One of the main aspirations for Argentina’s politicians in the final stretch of the PASO primary campaign has been grabbing the youth vote, a segment where a crisis-stricken government seems to have lost its preponderance. Tempting plunder – the 16-29 age-group represents 30 percent of the electorate, or well over 10 million possible votes.
That’s why in the last few weeks of campaigning we have seen government candidate Victoria Tolosa Paz talking about sex in Peronism in a forum with good outreach to Kirchnerite militants; opposition politicians City Mayor Horacio Rodríguez Larreta and Diego Santilli circulating in their ‘Santileta’; libertarian Javier Milei blasting the former as “a worm”; FIT leftists filming a spot to convince the young not to vote for Milei; and almost everybody talking about marijuana.
Do these strategies have the right focus? Pollsters and pundits detect flaws in the knowhow of campaign headquarters when it comes to talking to the young. “It’s not a homogeneous sector, there’s plenty of diversity in voting terms,” maintains Lucas Romero, of Synopsis. “It’s a very complex agenda.”

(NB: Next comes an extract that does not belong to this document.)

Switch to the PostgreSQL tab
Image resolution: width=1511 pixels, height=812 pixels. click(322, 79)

Shila Vilker, of Trespuntozero, has identified four categories for youth, a segment with which she has been working in both quantitative and qualitative terms. She divides them into “anti-system, progressives, the don’t knows/don’t answer and young people with old ideas.” The difficulty for campaign strategists, according to this logic, is that they end up generating messages for one of these categories, while forgetting the rest.

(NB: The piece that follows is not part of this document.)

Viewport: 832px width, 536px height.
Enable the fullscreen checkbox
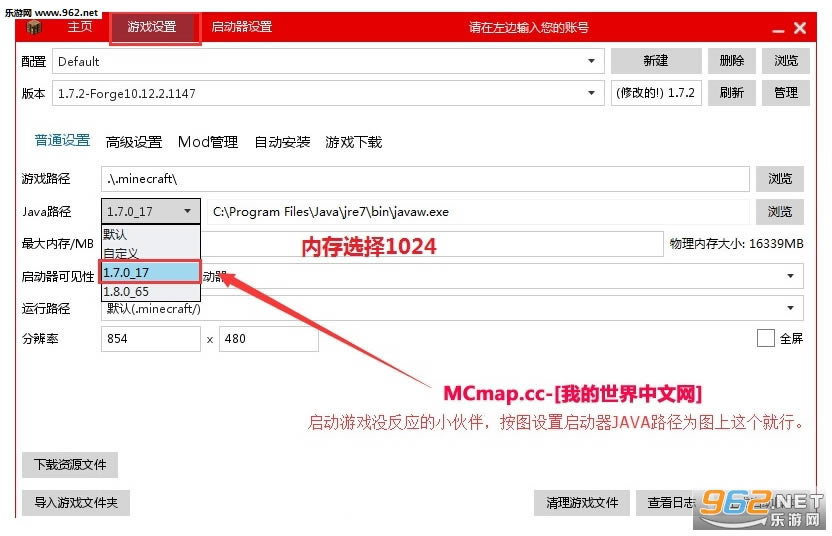[766, 338]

The first – “anti-system” – are interested in politics but reject the politicians for the most part, responding passionately to liberal ideas. Today Javier Milei or José Luis Espert are the leaders who best address this public. Yet Romero explains: “Half of Espert voters are aged under 30, yet he is not the strongest in that age segment.”
The “progres” are dedicated to progressive causes like veganism, the environment or feminism. Their greatest proximity had been with Frente de Todos but that bond is now frayed – the left is also reaching them.
Vilker’s “young people with old ideas” maintain the same coordinates as their parents and grandparents – education and hard work are deeply rooted concepts and they seek politics which provide solutions to these demands. Their DNA is Peronist without being militant and they don’t mind recognising that they like some Juntos por el Cambio leaders.
Finally, the “don’t knows/don’t answer” are the most alienated from and disenchanted with politics and therefore the hardest to reach.